Si les adeptes du healthpunk ne sont pas légion, les valeurs qu’ils partagent tendent à les rassembler. C’est ainsi que la professeure a entamé une collaboration avec le sociologue Guillaume Ouellet, qu’elle a découvert dans un article de La Presse portant sur la bienveillance radicale. Ils travaillent actuellement sur un livre, dont le sujet est la bientraitance des personnes aînées au Québec, en collaboration avec sa collègue Marie-Michèle Lord, aussi professeure au Département d’ergothérapie, et Rébecca Gaudet, ergothérapeute et professionnelle de recherche.
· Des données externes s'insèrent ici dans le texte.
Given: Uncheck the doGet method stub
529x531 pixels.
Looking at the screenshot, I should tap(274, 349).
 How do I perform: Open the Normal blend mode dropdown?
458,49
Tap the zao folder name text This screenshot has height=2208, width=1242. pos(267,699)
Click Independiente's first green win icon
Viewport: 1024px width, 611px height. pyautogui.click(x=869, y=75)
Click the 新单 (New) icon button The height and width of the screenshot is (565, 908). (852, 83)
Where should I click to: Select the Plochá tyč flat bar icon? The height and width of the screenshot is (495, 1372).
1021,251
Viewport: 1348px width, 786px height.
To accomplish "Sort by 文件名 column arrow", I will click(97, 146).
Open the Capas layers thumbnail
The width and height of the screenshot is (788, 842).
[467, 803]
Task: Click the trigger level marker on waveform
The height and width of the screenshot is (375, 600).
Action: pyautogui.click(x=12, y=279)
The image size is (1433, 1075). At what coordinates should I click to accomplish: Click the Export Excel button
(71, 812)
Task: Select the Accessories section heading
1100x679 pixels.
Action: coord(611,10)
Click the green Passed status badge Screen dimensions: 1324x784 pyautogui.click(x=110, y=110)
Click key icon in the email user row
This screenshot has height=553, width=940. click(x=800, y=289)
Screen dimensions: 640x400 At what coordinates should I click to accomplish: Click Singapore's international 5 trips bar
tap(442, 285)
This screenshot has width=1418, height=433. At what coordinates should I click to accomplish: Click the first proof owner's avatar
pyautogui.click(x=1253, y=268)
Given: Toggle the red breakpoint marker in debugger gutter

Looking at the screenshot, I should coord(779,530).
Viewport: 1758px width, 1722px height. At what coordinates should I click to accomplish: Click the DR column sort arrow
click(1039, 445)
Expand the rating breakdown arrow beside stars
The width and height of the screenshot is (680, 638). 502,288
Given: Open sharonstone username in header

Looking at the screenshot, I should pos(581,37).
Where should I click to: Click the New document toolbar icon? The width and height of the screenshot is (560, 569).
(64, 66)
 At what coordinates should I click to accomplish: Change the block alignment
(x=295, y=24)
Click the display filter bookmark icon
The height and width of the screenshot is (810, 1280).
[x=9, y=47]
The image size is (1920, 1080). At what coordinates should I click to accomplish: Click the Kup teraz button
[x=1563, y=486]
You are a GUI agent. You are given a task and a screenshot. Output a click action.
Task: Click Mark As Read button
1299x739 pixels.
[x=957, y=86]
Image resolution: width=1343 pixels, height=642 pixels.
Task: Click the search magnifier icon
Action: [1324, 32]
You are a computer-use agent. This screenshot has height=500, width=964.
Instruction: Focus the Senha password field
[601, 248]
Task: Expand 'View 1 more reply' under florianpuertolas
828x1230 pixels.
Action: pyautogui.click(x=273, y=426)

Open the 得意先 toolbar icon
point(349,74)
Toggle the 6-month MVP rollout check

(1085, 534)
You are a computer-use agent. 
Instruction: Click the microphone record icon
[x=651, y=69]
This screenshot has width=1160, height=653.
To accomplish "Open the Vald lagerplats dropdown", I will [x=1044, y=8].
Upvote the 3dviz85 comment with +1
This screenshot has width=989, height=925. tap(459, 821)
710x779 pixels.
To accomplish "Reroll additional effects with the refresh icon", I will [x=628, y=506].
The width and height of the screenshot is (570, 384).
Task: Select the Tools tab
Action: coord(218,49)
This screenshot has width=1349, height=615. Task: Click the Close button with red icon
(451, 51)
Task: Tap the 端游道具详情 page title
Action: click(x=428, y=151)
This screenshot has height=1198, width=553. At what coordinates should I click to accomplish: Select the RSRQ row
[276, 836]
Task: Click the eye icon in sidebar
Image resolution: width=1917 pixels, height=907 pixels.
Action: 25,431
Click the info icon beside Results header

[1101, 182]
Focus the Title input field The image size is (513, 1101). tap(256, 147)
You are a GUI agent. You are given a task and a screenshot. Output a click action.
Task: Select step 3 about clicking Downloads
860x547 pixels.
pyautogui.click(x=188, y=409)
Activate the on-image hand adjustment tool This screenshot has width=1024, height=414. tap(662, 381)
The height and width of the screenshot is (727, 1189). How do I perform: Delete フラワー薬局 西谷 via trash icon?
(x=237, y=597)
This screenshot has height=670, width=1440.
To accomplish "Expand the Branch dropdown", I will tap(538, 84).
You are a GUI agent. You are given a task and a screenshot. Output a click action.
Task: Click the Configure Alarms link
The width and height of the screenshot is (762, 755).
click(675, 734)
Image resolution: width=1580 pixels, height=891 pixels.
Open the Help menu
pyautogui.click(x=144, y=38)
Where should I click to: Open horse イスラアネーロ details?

« L’aspect le plus révolutionnaire du mouvement healthpunk, c’est qu’il nous évite de tomber dans le cynisme. En philosophie, nous sommes réputés pour passer notre temps à critiquer, à dénoncer les injustices. C’est une véritable bouffée d’air frais que de pouvoir se concentrer sur l’engagement et les solutions possibles. Nous ne sommes pas naïfs, bien sûr, mais je suis convaincue que cette approche mobilisatrice est plus susceptible de déboucher sur des projets porteurs », soutient la professeure.
« Le healthpunk amène l’espoir de regagner un pouvoir d’action. Il nous met également au défi de réformer un système obsolète, et de miser sur des approches créatives pour replacer le bien-être collectif au centre des préoccupations », conclut Sophie.